* Material for the task *
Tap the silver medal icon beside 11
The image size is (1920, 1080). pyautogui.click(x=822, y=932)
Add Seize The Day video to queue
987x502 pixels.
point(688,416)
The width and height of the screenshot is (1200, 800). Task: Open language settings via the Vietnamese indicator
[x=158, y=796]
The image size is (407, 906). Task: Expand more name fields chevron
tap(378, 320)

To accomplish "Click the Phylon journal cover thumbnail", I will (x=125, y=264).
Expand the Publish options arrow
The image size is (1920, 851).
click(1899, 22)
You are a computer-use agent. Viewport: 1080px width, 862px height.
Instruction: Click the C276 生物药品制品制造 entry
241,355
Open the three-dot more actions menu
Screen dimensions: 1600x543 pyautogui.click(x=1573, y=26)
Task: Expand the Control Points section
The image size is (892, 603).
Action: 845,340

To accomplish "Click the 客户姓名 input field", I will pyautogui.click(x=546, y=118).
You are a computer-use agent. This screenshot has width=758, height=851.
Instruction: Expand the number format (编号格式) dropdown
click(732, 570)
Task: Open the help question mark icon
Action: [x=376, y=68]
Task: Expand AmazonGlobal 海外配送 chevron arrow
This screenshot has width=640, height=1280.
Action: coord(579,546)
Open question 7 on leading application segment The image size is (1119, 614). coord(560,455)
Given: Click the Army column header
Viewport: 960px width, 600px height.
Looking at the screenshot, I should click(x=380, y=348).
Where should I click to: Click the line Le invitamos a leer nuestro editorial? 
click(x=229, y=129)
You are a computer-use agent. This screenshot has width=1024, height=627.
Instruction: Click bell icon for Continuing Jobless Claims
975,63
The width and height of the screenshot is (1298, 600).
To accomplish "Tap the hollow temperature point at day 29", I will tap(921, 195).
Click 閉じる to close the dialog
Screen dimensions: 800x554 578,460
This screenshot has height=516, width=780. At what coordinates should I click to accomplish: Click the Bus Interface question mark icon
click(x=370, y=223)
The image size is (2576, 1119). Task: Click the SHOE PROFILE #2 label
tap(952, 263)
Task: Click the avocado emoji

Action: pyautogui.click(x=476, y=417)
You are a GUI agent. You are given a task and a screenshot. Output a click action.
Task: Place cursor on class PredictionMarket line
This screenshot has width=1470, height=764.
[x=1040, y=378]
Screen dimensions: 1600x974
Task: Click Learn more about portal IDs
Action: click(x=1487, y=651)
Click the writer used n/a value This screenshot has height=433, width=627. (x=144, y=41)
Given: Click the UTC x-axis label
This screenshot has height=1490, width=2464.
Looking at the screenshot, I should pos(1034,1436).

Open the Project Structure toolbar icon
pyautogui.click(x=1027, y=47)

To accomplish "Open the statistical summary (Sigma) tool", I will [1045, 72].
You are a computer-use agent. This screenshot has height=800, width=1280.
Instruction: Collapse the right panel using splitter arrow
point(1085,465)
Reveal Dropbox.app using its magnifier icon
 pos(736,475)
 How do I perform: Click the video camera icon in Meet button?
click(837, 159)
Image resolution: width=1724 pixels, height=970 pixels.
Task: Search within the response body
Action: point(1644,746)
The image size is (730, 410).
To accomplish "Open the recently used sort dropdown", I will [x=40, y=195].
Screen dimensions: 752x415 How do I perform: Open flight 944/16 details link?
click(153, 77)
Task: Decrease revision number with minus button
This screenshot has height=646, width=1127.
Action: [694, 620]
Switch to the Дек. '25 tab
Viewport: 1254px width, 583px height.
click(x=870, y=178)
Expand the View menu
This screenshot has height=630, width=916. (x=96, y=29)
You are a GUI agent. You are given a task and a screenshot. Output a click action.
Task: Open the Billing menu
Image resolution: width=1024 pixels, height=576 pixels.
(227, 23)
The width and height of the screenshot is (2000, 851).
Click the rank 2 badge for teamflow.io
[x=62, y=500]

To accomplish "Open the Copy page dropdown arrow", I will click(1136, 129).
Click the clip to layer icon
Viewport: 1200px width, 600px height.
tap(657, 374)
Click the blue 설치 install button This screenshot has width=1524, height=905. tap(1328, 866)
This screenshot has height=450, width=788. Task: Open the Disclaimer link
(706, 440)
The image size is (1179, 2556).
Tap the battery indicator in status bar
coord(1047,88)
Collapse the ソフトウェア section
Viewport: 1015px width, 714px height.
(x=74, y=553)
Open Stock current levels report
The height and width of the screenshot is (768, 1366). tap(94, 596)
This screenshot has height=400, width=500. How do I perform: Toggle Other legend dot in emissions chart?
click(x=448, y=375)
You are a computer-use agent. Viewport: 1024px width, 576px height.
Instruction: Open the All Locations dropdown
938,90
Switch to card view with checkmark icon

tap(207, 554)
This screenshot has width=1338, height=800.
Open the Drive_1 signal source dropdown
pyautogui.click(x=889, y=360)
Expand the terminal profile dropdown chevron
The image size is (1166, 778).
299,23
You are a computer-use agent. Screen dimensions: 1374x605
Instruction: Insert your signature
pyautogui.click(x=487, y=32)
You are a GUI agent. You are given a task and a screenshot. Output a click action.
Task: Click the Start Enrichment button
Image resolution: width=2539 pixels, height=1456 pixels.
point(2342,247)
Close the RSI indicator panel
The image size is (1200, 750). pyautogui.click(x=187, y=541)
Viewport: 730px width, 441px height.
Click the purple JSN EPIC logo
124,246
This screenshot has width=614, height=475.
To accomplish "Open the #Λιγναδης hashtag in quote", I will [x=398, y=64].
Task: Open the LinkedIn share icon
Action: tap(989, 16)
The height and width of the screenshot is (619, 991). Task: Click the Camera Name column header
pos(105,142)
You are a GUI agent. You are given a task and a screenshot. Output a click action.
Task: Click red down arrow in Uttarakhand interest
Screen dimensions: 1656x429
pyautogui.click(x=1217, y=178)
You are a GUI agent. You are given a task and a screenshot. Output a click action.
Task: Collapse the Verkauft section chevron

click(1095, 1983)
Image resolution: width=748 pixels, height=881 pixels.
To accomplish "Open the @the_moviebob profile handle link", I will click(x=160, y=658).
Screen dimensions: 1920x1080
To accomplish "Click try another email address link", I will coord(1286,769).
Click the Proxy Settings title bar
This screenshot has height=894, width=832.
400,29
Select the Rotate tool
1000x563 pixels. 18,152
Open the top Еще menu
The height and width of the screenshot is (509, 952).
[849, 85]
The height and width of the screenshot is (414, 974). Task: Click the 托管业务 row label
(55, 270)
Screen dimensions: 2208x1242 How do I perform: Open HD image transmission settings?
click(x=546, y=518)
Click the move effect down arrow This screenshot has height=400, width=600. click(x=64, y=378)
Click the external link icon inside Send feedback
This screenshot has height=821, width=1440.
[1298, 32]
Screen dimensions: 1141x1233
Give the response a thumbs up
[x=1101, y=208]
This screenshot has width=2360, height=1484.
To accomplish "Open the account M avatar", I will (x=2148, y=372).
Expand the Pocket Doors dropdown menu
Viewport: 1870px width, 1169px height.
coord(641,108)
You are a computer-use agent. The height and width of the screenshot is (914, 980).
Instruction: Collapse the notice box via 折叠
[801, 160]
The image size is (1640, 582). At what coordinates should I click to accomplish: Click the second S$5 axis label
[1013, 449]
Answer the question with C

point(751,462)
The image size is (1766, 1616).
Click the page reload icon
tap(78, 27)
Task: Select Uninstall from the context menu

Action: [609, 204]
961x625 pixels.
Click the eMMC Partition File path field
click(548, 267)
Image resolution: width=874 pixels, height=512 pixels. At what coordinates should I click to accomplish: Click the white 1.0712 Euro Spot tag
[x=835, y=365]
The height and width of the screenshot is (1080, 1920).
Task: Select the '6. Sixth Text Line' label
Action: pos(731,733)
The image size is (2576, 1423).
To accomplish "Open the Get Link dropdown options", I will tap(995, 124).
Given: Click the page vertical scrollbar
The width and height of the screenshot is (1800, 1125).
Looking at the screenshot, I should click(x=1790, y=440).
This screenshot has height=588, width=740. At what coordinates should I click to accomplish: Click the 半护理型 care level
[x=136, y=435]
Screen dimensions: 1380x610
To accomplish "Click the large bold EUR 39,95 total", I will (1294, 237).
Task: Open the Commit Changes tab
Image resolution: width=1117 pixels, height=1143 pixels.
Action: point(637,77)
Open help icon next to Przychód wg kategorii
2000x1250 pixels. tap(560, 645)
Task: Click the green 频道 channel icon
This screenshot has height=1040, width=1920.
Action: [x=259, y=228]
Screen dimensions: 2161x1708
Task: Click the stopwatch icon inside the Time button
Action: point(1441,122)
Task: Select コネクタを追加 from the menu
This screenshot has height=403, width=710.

* Exercise prompt *
Please count the lines above that contain the string "options", treating uppercase and lowercase as different, and reply with the number alone.

* Worked solution *
2